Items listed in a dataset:
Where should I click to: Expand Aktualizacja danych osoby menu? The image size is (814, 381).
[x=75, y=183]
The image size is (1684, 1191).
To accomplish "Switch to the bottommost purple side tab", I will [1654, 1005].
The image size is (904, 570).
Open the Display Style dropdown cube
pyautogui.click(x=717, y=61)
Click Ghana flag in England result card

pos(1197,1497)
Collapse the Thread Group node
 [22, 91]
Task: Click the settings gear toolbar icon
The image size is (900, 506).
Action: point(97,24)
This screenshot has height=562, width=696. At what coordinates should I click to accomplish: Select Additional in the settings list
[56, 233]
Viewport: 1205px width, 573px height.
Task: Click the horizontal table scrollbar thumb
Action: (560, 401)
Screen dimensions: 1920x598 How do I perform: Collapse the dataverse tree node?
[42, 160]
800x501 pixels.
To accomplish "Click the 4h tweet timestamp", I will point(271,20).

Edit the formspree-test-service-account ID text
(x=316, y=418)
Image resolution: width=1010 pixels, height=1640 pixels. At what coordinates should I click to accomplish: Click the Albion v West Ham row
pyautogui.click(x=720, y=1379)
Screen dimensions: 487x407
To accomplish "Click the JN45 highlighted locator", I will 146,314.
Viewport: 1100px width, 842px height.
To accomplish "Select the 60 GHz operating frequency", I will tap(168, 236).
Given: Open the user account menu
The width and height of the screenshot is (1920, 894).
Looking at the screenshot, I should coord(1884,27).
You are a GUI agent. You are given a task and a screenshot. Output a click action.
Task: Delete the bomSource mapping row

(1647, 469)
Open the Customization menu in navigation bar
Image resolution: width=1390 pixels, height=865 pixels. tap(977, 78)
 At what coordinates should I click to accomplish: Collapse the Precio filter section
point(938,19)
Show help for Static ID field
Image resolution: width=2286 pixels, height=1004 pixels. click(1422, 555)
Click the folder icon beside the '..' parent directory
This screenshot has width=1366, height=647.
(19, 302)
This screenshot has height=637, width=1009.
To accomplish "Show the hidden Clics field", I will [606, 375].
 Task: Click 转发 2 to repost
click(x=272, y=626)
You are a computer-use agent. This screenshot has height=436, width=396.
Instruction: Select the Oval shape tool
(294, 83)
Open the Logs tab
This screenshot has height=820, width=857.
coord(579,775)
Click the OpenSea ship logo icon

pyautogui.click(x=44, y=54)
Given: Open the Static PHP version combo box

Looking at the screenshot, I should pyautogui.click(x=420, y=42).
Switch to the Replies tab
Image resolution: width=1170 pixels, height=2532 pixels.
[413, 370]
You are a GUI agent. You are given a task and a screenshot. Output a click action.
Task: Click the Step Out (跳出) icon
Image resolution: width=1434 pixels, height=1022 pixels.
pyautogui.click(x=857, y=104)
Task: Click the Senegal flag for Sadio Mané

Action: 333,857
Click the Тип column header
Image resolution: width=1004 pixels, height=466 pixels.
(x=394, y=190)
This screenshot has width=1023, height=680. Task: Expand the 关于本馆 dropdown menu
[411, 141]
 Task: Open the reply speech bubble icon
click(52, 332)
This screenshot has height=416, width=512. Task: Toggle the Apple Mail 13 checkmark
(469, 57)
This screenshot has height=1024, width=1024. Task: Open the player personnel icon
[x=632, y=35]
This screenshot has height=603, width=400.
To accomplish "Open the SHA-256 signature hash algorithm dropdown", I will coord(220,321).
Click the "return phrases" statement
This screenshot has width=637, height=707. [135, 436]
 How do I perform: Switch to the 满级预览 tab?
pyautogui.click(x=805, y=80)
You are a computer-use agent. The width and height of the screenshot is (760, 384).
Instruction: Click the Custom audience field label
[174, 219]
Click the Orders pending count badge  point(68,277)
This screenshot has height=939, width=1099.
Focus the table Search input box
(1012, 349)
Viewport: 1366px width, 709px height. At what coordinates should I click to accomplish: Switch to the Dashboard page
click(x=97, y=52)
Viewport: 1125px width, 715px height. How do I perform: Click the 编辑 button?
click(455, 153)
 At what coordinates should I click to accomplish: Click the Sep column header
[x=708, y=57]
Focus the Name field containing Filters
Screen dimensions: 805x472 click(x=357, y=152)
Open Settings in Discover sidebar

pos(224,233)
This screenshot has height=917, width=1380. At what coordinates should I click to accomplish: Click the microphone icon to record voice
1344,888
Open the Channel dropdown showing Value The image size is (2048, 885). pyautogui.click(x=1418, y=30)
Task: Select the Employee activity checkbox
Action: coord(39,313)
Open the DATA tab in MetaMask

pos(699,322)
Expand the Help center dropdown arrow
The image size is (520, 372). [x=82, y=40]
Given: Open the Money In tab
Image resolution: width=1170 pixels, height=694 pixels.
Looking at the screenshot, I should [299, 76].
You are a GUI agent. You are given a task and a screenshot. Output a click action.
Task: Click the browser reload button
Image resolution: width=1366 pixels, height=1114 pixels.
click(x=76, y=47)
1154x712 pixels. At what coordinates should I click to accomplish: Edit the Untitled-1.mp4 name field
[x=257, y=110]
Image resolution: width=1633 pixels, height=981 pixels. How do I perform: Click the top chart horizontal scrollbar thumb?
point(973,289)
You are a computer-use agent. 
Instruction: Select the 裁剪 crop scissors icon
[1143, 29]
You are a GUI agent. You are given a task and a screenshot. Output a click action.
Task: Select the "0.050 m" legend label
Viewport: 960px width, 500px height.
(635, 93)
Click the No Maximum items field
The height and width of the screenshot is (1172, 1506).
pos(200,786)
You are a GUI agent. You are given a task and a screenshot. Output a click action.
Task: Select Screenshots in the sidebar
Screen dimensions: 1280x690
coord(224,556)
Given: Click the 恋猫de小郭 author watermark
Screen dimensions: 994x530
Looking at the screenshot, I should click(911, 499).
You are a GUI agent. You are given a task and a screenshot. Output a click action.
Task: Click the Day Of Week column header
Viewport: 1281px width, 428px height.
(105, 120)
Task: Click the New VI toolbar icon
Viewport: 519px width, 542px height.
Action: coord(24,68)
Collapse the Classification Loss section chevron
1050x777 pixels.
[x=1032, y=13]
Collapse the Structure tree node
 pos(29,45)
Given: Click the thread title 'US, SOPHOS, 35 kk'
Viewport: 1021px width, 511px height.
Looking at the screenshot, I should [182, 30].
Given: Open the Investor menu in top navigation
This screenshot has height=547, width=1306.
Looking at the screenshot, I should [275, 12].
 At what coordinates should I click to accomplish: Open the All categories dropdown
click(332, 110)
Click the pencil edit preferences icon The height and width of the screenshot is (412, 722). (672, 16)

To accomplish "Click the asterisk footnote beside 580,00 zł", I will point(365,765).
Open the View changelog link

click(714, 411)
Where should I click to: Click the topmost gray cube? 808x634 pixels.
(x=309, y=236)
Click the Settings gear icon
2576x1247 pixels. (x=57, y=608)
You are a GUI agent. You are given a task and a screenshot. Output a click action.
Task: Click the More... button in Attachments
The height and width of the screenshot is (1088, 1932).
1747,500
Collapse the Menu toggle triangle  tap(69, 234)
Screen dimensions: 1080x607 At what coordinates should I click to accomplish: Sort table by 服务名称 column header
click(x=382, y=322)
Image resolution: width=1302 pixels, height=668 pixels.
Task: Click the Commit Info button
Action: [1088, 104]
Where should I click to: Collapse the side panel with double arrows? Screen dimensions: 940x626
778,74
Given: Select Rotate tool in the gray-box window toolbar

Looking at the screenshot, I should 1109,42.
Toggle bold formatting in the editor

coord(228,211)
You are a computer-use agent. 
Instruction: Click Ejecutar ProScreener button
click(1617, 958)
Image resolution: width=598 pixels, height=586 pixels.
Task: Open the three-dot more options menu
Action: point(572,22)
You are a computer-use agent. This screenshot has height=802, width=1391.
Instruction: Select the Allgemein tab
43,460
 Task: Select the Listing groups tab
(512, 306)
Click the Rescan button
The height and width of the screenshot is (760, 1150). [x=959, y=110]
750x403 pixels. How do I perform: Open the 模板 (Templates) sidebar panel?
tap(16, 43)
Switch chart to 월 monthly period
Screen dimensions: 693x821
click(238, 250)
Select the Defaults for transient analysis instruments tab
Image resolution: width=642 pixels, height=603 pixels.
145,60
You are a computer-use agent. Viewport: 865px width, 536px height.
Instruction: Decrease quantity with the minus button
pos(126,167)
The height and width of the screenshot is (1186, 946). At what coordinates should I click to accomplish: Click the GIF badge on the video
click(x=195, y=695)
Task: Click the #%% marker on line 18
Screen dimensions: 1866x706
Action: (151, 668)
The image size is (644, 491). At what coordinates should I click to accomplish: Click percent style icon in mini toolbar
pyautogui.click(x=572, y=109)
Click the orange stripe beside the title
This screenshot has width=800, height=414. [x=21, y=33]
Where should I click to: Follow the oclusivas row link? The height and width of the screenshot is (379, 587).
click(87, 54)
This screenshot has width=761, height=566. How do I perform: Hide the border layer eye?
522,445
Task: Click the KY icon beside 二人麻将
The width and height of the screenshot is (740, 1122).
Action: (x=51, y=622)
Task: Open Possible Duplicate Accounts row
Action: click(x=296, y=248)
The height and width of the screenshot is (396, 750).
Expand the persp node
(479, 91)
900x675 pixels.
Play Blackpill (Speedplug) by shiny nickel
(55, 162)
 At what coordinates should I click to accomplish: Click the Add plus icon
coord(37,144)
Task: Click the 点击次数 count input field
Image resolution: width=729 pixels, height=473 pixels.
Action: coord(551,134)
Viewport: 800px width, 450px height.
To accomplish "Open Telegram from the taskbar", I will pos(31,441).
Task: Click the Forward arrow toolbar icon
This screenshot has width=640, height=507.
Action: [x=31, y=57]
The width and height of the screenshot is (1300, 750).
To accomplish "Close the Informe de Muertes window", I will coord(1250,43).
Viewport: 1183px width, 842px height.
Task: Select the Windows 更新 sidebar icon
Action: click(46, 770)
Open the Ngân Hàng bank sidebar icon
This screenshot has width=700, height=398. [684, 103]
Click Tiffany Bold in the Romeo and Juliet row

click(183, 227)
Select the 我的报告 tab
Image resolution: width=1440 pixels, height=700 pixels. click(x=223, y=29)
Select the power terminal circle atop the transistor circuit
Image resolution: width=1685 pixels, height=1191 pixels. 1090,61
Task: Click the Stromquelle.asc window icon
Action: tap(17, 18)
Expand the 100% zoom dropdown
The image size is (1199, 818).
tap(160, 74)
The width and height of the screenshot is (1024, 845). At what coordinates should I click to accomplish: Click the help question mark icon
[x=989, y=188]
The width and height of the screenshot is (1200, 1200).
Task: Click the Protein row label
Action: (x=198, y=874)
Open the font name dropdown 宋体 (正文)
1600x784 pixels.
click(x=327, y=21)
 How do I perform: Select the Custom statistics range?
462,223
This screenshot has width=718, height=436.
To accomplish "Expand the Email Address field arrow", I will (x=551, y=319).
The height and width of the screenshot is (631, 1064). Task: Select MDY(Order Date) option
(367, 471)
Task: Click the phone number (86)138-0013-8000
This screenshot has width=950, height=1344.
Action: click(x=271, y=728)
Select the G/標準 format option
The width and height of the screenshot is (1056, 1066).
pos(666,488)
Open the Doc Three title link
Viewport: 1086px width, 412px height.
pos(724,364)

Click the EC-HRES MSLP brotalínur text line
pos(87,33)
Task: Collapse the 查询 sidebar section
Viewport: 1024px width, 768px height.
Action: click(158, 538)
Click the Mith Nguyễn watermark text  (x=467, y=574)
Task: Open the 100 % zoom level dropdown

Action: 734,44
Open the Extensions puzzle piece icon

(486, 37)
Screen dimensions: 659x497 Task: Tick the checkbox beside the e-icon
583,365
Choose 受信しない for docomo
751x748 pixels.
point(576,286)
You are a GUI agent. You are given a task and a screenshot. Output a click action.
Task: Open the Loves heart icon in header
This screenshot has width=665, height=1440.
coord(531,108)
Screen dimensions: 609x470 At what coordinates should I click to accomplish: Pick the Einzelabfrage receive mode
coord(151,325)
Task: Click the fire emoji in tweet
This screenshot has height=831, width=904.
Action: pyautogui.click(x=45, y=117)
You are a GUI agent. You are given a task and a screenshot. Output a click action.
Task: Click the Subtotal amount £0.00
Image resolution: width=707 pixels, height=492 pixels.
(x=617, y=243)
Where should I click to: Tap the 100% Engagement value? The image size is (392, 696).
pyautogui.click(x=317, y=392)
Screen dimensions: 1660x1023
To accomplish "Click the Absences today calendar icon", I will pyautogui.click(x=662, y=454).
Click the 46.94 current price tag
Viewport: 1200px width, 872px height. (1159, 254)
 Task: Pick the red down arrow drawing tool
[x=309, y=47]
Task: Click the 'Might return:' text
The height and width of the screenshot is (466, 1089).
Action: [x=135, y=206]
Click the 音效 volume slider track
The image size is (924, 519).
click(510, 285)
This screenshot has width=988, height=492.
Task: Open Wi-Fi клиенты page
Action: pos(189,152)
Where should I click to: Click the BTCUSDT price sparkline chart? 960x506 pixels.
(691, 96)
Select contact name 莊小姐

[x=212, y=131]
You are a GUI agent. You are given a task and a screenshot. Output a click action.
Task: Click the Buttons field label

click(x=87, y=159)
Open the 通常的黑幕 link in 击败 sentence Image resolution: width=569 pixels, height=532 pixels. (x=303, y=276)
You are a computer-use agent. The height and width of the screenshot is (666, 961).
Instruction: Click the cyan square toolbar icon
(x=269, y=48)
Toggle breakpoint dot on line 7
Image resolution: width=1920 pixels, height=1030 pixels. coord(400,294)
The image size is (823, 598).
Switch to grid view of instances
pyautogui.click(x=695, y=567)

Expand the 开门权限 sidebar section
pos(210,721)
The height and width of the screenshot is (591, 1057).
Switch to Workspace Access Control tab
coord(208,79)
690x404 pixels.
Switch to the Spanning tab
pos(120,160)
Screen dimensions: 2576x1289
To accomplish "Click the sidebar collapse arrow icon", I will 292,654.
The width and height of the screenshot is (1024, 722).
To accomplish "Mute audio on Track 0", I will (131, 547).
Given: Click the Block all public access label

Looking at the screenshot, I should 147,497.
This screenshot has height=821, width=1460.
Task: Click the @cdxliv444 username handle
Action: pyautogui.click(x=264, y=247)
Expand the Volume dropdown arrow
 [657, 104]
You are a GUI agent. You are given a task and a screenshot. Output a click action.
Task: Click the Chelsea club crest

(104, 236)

(PROBLEM REQUIREMENTS) Beginning with the line that holds "You are a computer-use agent. The height", copy the entries exactly to their last line, and leave out every earlier line.

(YOUR SOLUTION)
You are a computer-use agent. The height and width of the screenshot is (666, 961).
Instruction: Click the cyan square toolbar icon
(x=269, y=48)
Toggle breakpoint dot on line 7
Image resolution: width=1920 pixels, height=1030 pixels. coord(400,294)
The image size is (823, 598).
Switch to grid view of instances
pyautogui.click(x=695, y=567)

Expand the 开门权限 sidebar section
pos(210,721)
The height and width of the screenshot is (591, 1057).
Switch to Workspace Access Control tab
coord(208,79)
690x404 pixels.
Switch to the Spanning tab
pos(120,160)
Screen dimensions: 2576x1289
To accomplish "Click the sidebar collapse arrow icon", I will 292,654.
The width and height of the screenshot is (1024, 722).
To accomplish "Mute audio on Track 0", I will (131, 547).
Given: Click the Block all public access label

Looking at the screenshot, I should 147,497.
This screenshot has height=821, width=1460.
Task: Click the @cdxliv444 username handle
Action: pyautogui.click(x=264, y=247)
Expand the Volume dropdown arrow
 [657, 104]
You are a GUI agent. You are given a task and a screenshot. Output a click action.
Task: Click the Chelsea club crest

(104, 236)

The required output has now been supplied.